Tu ressens des douleurs physiques quand tu penses à l’argent, aux résultats financiers que tu n’as pas encore eu …. Rien de plus normal !

En effet, si tu as mal aux épaules depuis des mois. Que ton estomac se noue dès que tu ouvres ton compte pro. Et que tu dors mal, digères mal …. Alors tu te dis que c’est « dans ta tête ». Ou pire ! Que tu n’es pas faite pour entreprendre.

Alors, je vais te dire une chose que peu de gens osent dire : le lien entre argent et douleurs physiques est réel ! Et il est documenté par les femmes qui le vivent, jour après jour, dans leur corps. Et il porte un nom : la somatisation du stress financier…

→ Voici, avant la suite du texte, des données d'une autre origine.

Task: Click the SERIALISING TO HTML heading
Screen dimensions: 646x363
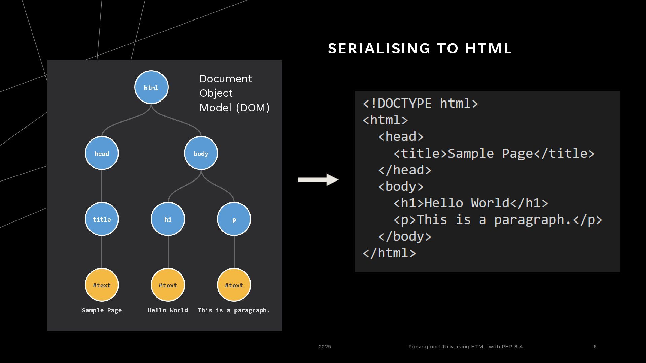Action: [420, 48]
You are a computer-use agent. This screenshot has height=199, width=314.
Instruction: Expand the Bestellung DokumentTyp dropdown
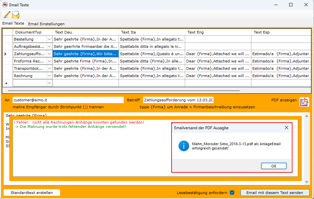point(49,39)
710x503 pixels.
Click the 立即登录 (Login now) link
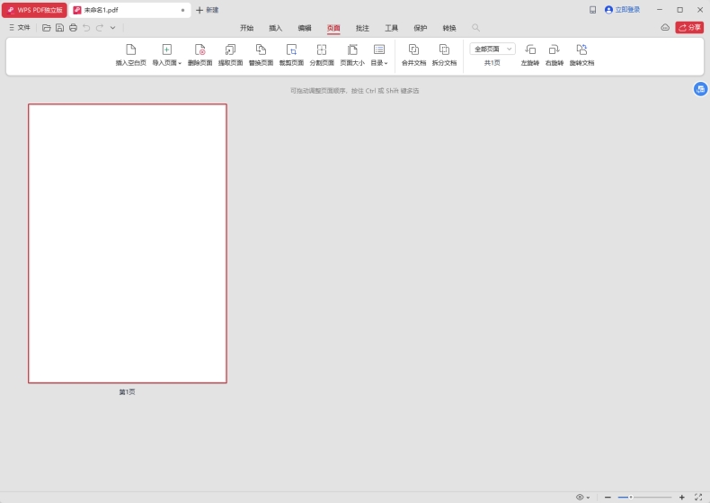pos(622,10)
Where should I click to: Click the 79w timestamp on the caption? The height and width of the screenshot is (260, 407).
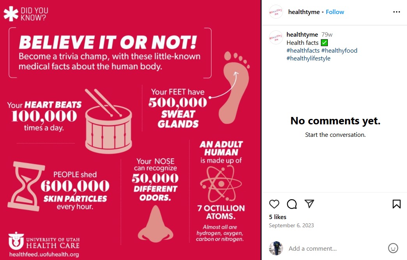pos(327,35)
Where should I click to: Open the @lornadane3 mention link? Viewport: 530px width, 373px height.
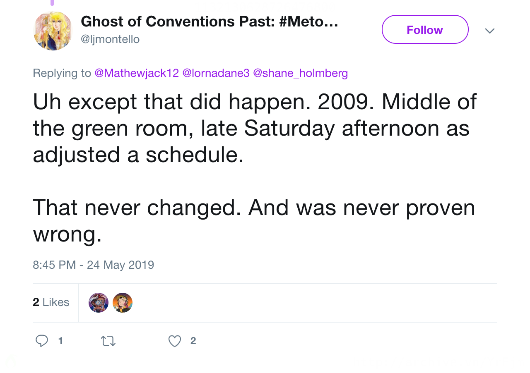(216, 73)
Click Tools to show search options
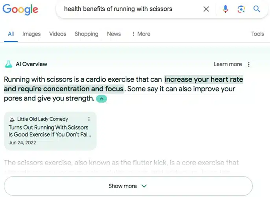 (x=258, y=34)
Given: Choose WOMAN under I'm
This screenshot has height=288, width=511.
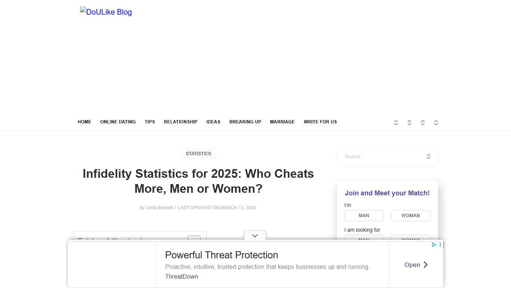Looking at the screenshot, I should point(411,215).

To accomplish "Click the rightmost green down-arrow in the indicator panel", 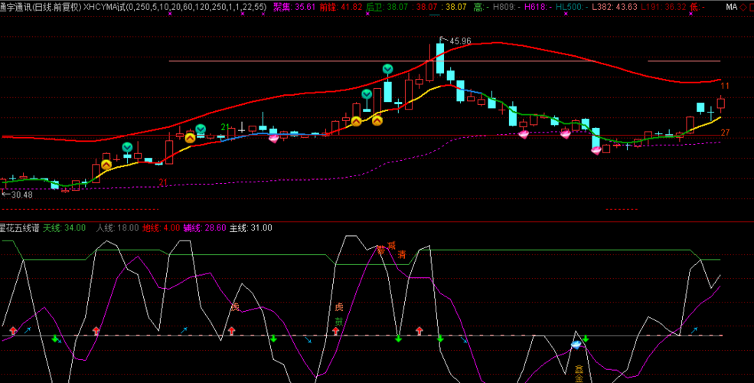I will click(586, 339).
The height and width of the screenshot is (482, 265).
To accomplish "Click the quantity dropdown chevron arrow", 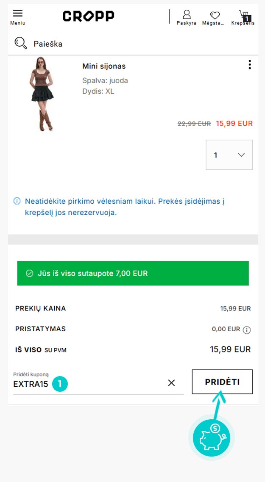I will click(x=242, y=155).
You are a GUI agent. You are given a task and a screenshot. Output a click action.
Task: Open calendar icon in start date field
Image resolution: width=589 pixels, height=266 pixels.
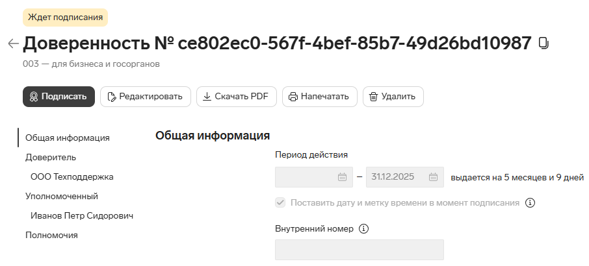point(342,177)
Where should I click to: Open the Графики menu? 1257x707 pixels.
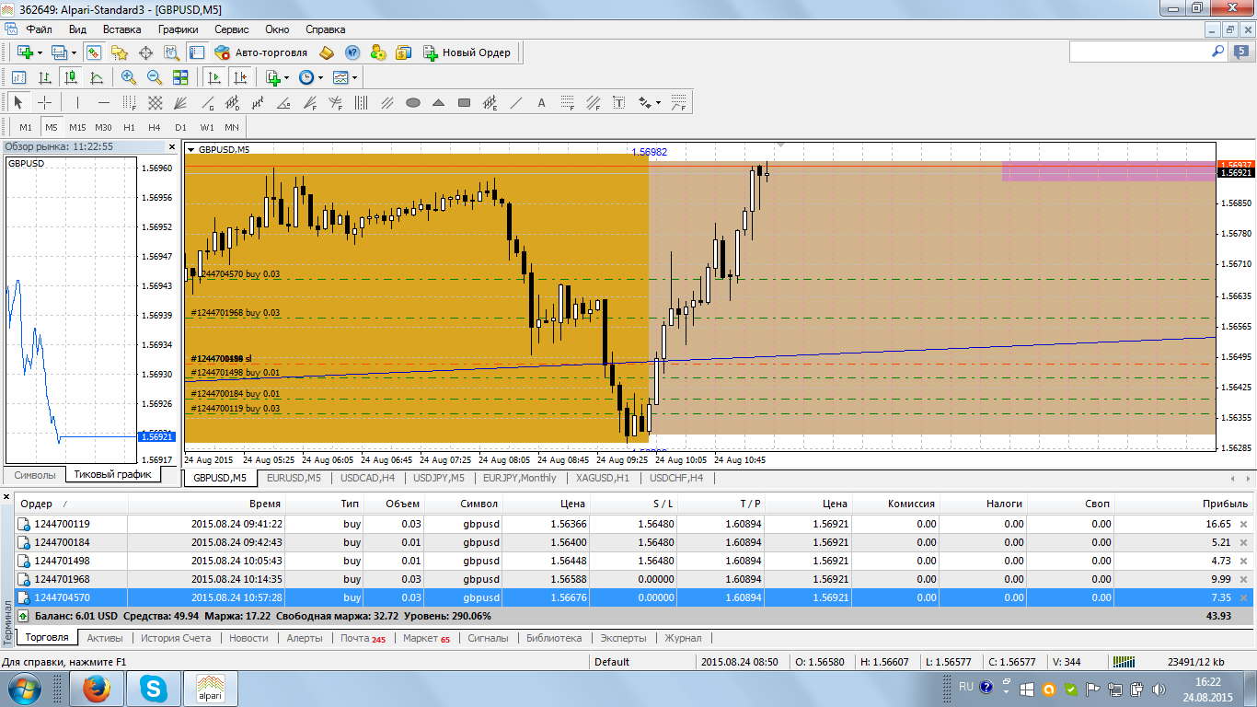click(x=178, y=29)
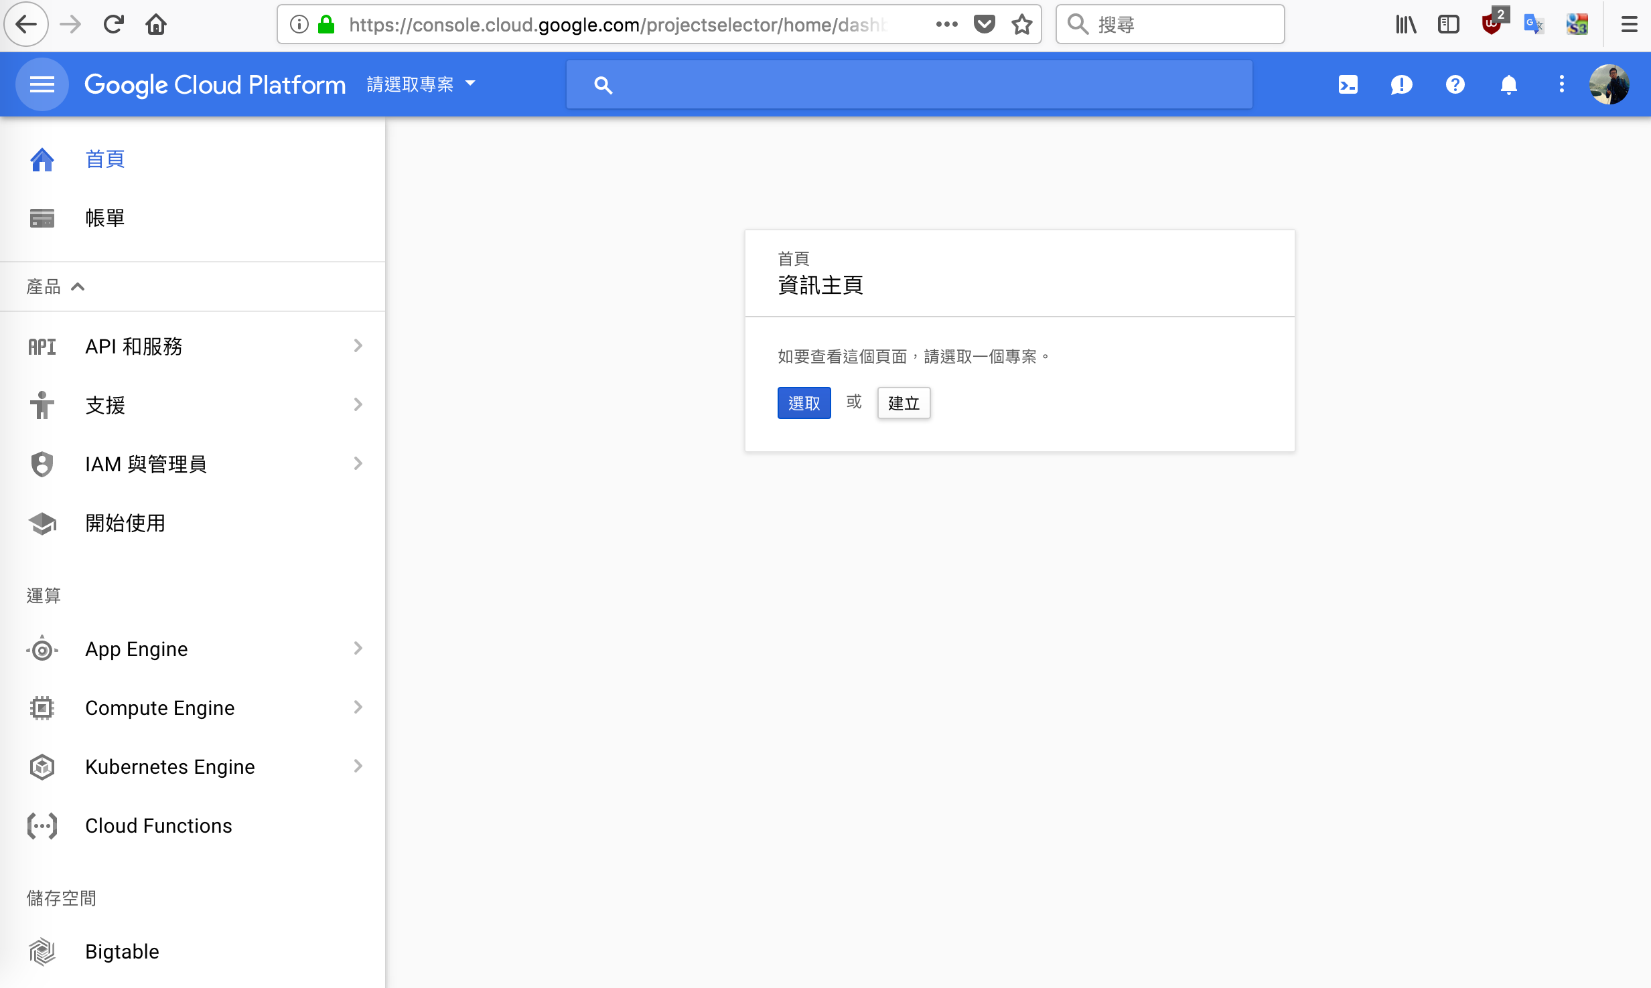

Il y a peu, j’ai été invitée sur le podcast Puissance Calme, créé par Sarah Glombard. Sarah accompagne des entrepreneures et des dirigeantes qui arrivent chez elle avec des douleurs inexpliquées : tensions, maux de ventre, douleurs de dos, troubles du sommeil. Des douleurs que la médecine ne sait pas expliquer, mais qui finissent par épuiser le corps, la clarté mentale, la capacité à décider. Et, bien souvent, les résultats financiers avec !

Pendant cette conversation, on a parlé de tout ce que je vis moi-même depuis vingt ans dans l’accompagnement financier des femmes. On a parlé de mon propre burn-out. On a parlé de ce que le corps essaie de dire quand l’argent fait mal. Et je te partage aujourd’hui l’essentiel de cet échange, complété par ce que j’observe chaque semaine chez les femmes que j’accompagne chez Fric au Féminin.

Alors, si tu portes cette charge-là, cette insécurité liée à tes résultats, ce stress logé quelque part dans ton corps malgré tout le travail que tu fournis : cet article est pour toi ! Et non, ce n’est sûrement pas un problème de compétence ou de stratégie.

Argent et douleurs physiques : un lien que la médecine regarde peu

Alors, commençons par le début. Pourquoi l’argent, ce sujet qu’on croit purement rationnel, purement chiffré, finit-il par se loger dans le corps ?

Parce que l’argent n’a jamais été qu’une question de chiffres. C’est une question de sécurité, d’appartenance, de mérite, et de transmission familiale. Et quand ces questions-là restent sans réponse, elles ne disparaissent pas. Elles se déplacent. Du mental vers le corps.

Et Sarah le résume ainsi en ouverture de notre échange… Elle reçoit des dirigeantes qui finissent par épuiser non seulement leur corps, mais aussi leur clarté mentale, leur prise de décision. Et donc leurs résultats ! Autrement dit : la douleur physique n’est pas un simple symptôme annexe. Elle devient un frein direct au développement du business.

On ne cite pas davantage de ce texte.